BEGIN Record set

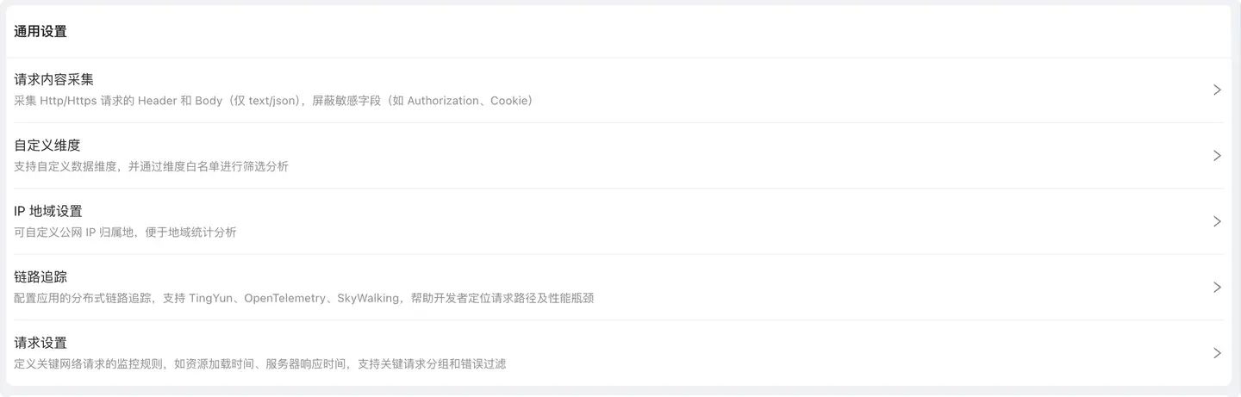Open IP 地域设置 by its title
The height and width of the screenshot is (397, 1241).
click(x=48, y=211)

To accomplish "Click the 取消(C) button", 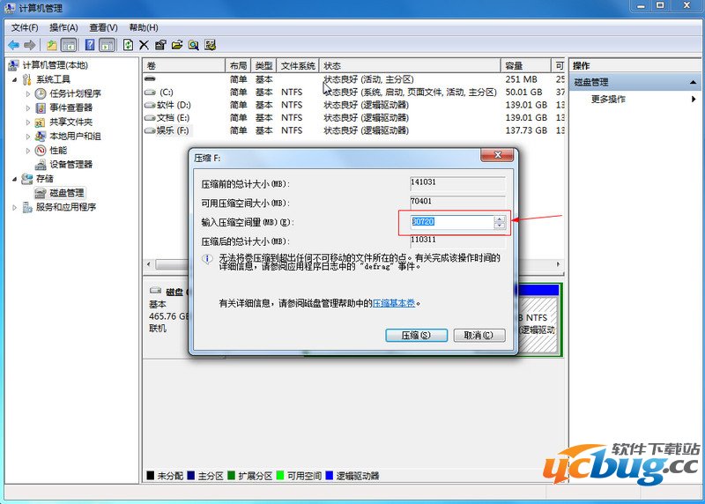I will click(x=479, y=335).
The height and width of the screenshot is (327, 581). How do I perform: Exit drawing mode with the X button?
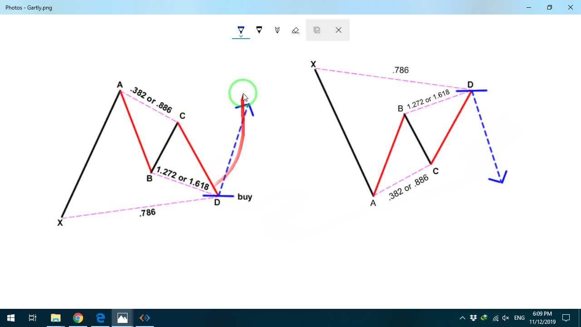339,30
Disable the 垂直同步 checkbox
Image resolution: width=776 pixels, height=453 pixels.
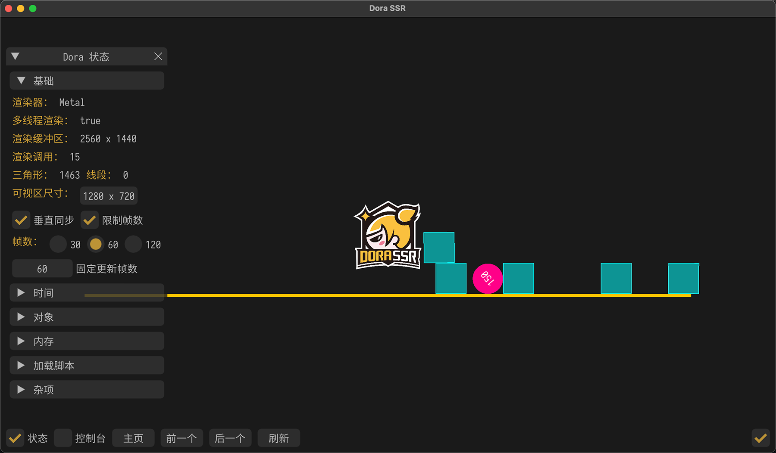tap(21, 220)
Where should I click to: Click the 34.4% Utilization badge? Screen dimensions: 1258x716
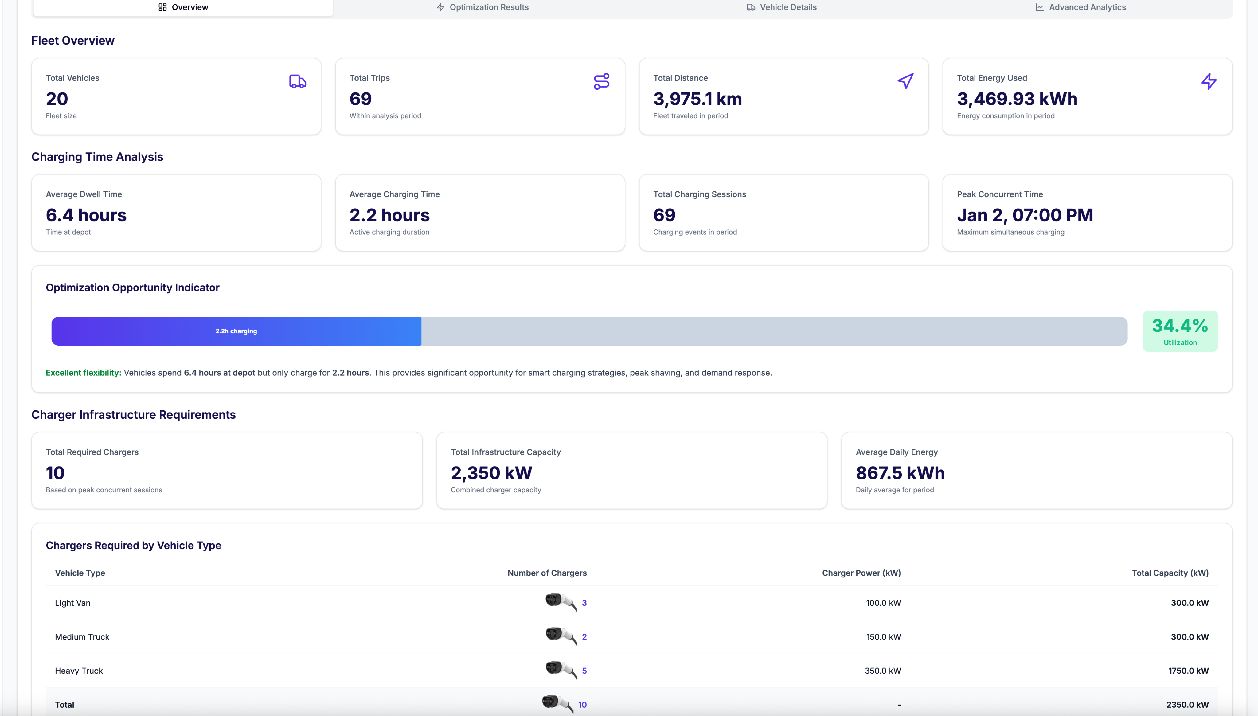1180,331
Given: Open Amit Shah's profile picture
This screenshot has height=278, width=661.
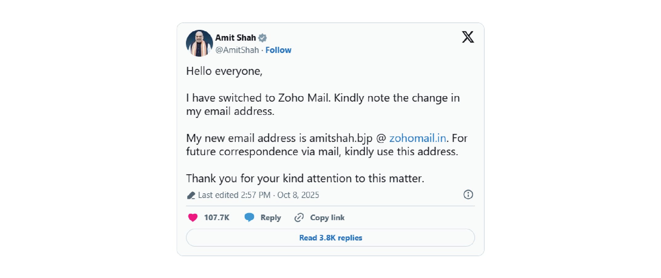Looking at the screenshot, I should [x=200, y=43].
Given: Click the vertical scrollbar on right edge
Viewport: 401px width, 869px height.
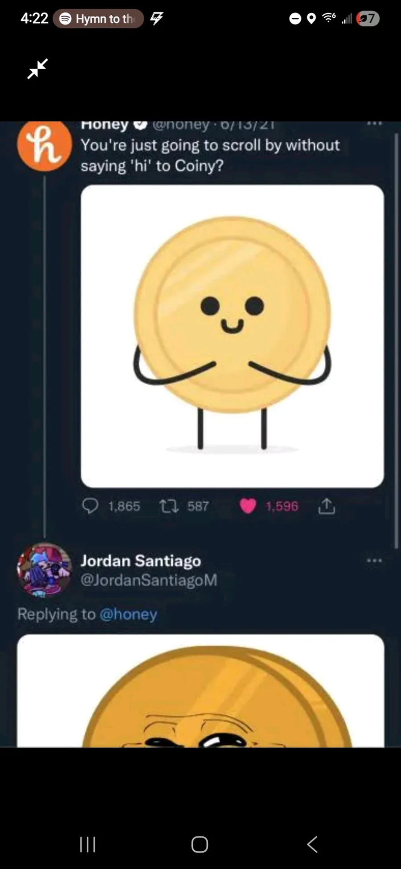Looking at the screenshot, I should pos(396,339).
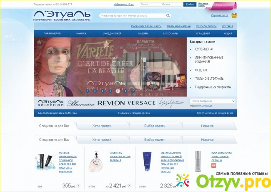
Task: Click the L'Etoile Selection brand logo
Action: (50, 103)
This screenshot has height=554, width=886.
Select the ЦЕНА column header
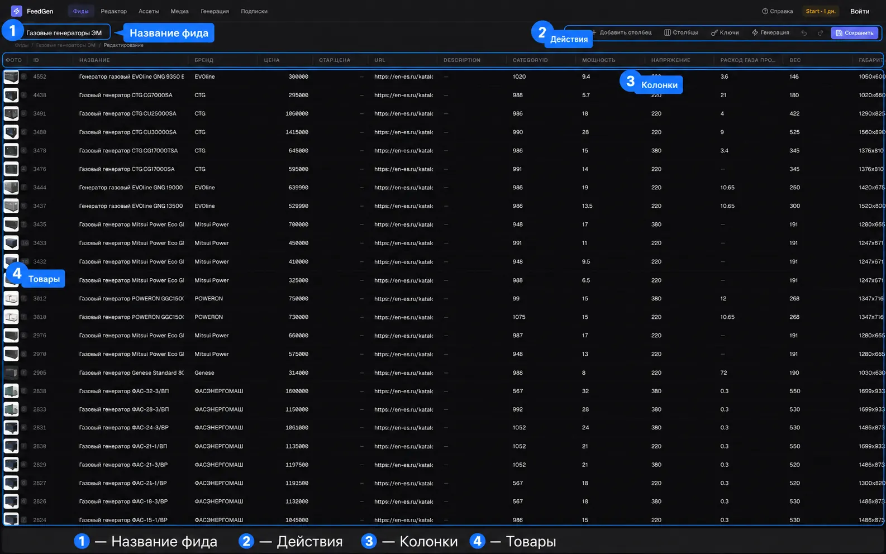pyautogui.click(x=272, y=60)
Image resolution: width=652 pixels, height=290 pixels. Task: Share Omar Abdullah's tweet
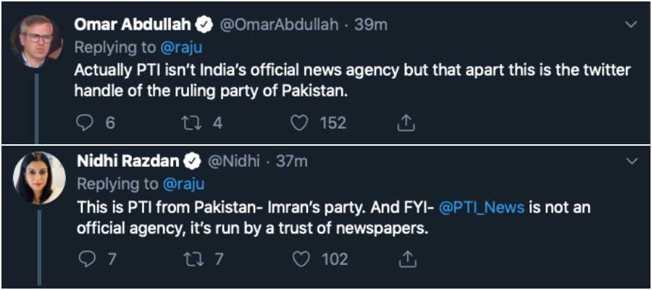(x=406, y=123)
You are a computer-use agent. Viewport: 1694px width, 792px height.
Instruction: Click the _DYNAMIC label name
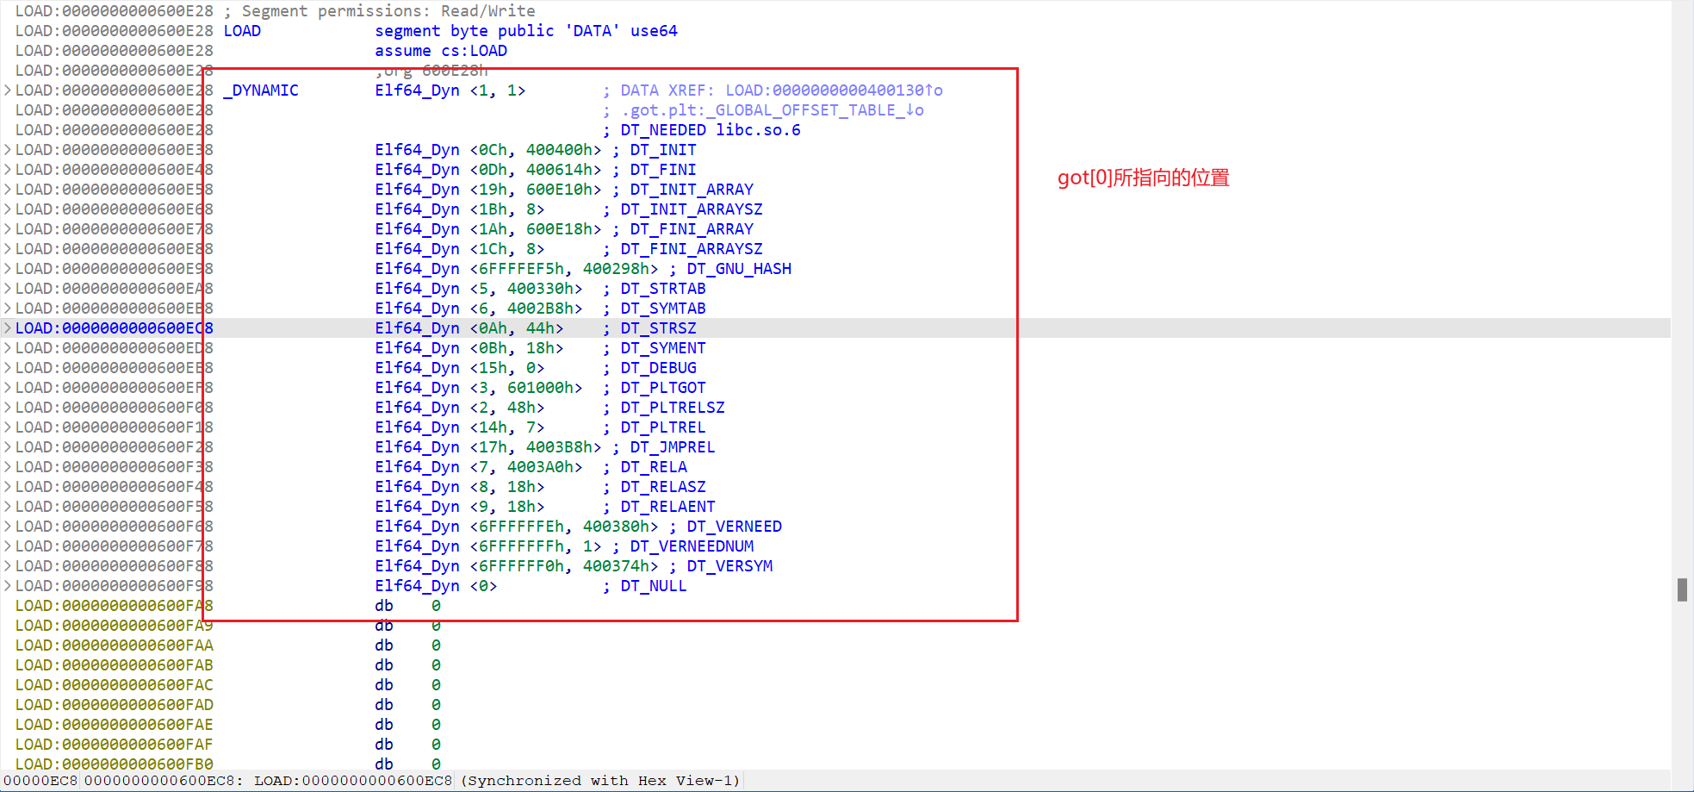click(261, 90)
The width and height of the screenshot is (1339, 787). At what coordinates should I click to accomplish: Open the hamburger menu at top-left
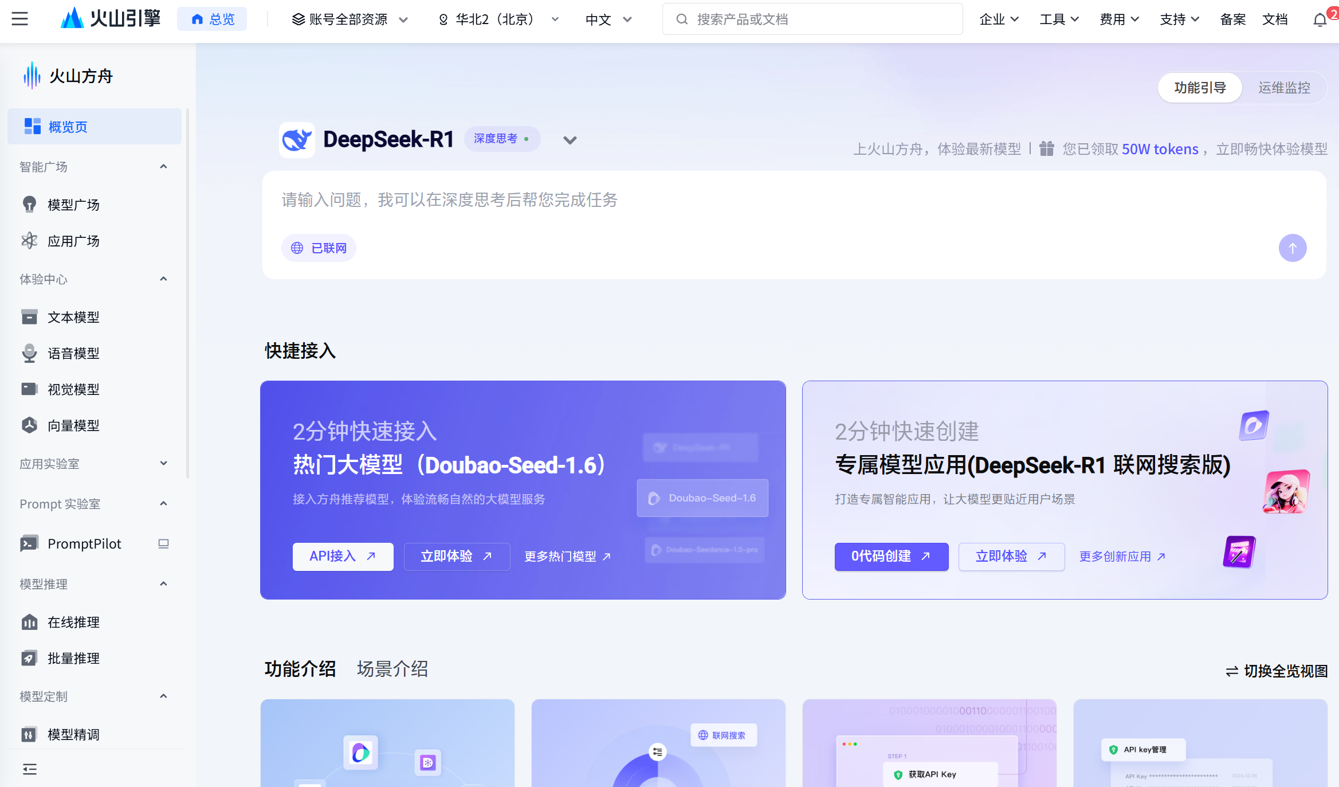pos(19,19)
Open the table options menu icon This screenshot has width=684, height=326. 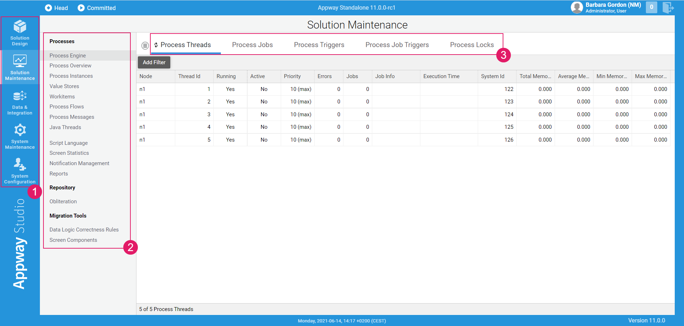(145, 45)
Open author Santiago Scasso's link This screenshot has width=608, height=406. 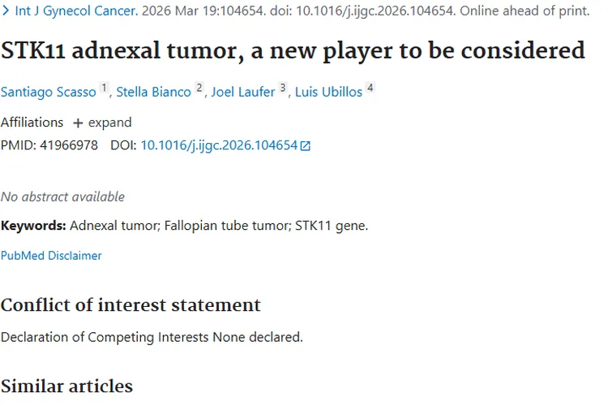[49, 92]
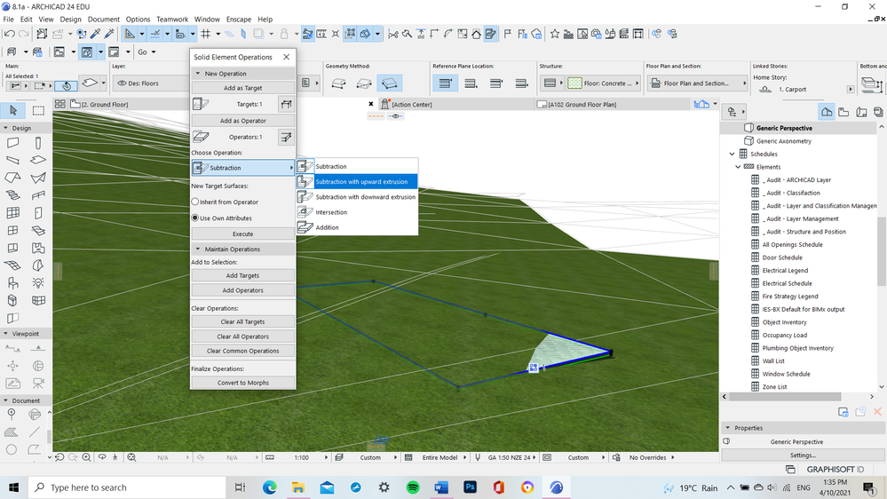Click the Execute button
The image size is (887, 499).
click(x=242, y=234)
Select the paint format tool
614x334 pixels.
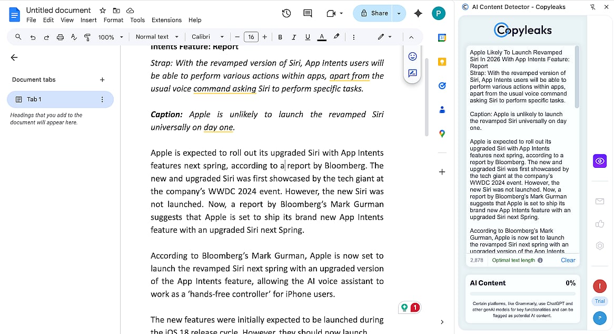[88, 37]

END Record set

#### Task goal:
Lay out as a numbered list every line of the items from the one containing "The height and width of the screenshot is (327, 581)." down to the one containing "(x=406, y=123)", both included. Skip blank lines and leave the pictures out.

#### Solution to this task:
1. The height and width of the screenshot is (327, 581). How do I perform: Exit drawing mode with the X button?
2. 339,30
3. Disable the 垂直同步 checkbox
4. Image resolution: width=776 pixels, height=453 pixels.
5. tap(21, 220)
6. Where should I click to: Click the 34.4% Utilization badge? Screen dimensions: 1258x716
7. 1180,331
8. Given: Open Amit Shah's profile picture
9. This screenshot has height=278, width=661.
10. Looking at the screenshot, I should [x=200, y=43].
11. Given: Click the vertical scrollbar on right edge
12. Viewport: 401px width, 869px height.
13. Looking at the screenshot, I should pos(396,339).
14. Task: Click the L'Etoile Selection brand logo
15. Action: (50, 103)
16. This screenshot has height=554, width=886.
17. Select the ЦЕНА column header
18. pyautogui.click(x=272, y=60)
19. Image resolution: width=652 pixels, height=290 pixels. Task: Share Omar Abdullah's tweet
20. (x=406, y=123)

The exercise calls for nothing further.